**Task A:**
Answer these from the hepatitis C cost text:
(i) How many people did the paper's authors estimate are living with genotype 1 of hep C?
(ii) What dollar amount did the study authors use as the willingness-to-pay threshold?
(iii) How many additional QALYs, on average, did the all-oral treatments lead to?
**Task B:**
From the hepatitis C cost text, extract the passage between "Economists look at" and "and $116,765 per cure.", inclusive.

**Study text:**
————————

The Viral Hepatitis paper authors estimated that there are 1.52 million people living with genotype 1 of hep C. They then assumed that all these individuals would be treated with one of two all-oral-drug regimens—Harvoni (ledipasvir/sofosbuvir) or Viekira Pak (ombitasvir/paritaprevir/ritonavir; dasabuvir) with or without ribavirin—at an average estimated cost of $89,447 per person. They compared those costs with treating the genotype 1 population with the older, less effective regimens (known as second-generation triple therapies) Sovaldi (sofosbuvir) or Olysio (simeprevir) plus interferon and ribavirin, which cost an average of $90,292 per person.

The researchers also took into account hep C treatment’s effect on quality-adjusted life years (QALYs). One QALY is one additional year of life spent in ideal health. If health is compromised, that year of life counts for less than one QALY in proportion to a person’s health quality. For example, if a treatment adds two more years of life during which someone’s health is only 60 percent of his or her ideal, the treatment is considered to have added 1.2 QALYs.

Economists look at a concept known as “willingness to pay” when analyzing how much money an entity such as a private insurance company is willing to spend to reap an additional QALY on behalf of a beneficiary. For the purposes of this analysis, the study authors used a highly conservative $50,000 as that threshold.

The all-oral and second-generation treatments led to an average additional 3.17 and 2.18 QALYs, respectively, and cost a respective $96,166 and $116,765 per cure.

————————

**Information:**
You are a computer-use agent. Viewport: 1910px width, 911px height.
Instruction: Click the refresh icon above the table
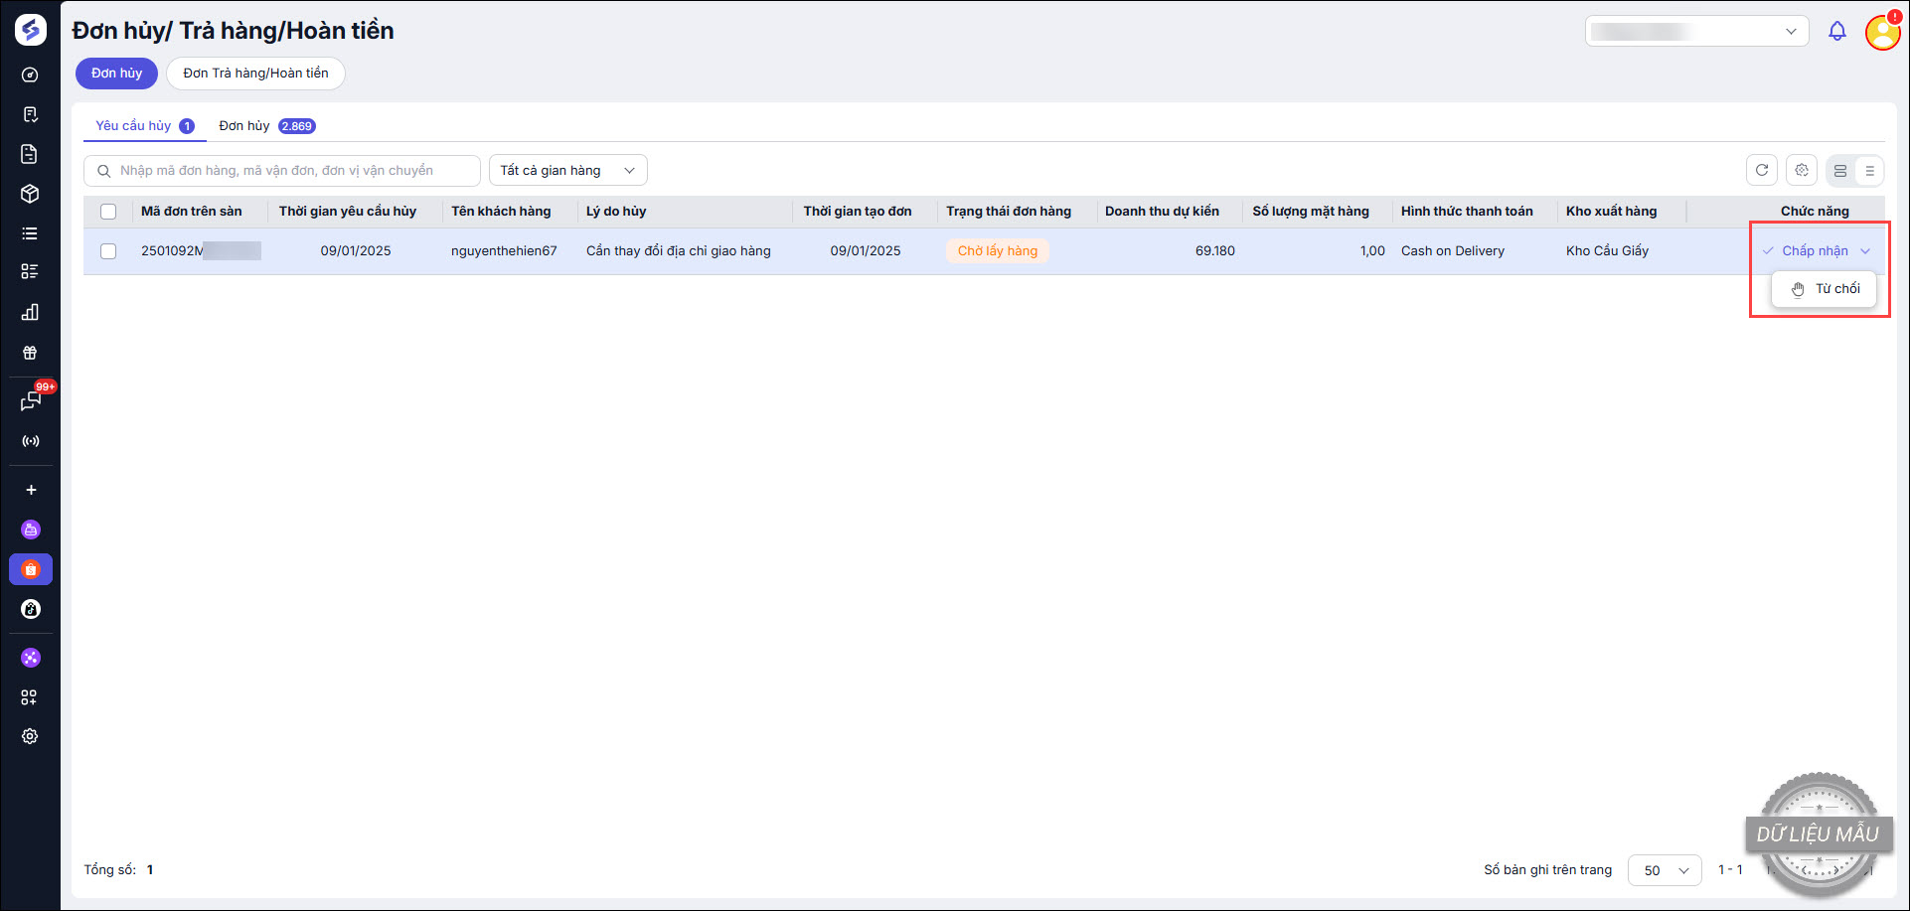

————————

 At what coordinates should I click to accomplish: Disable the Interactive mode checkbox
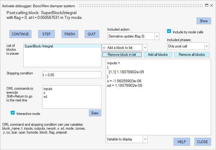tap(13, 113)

————————

**Worked solution A:**
(i) 1.52 million
(ii) $50,000
(iii) 3.17

**Worked solution B:**
Economists look at a concept known as “willingness to pay” when analyzing how much money an entity such as a private insurance company is willing to spend to reap an additional QALY on behalf of a beneficiary. For the purposes of this analysis, the study authors used a highly conservative $50,000 as that threshold.

The all-oral and second-generation treatments led to an average additional 3.17 and 2.18 QALYs, respectively, and cost a respective $96,166 and $116,765 per cure.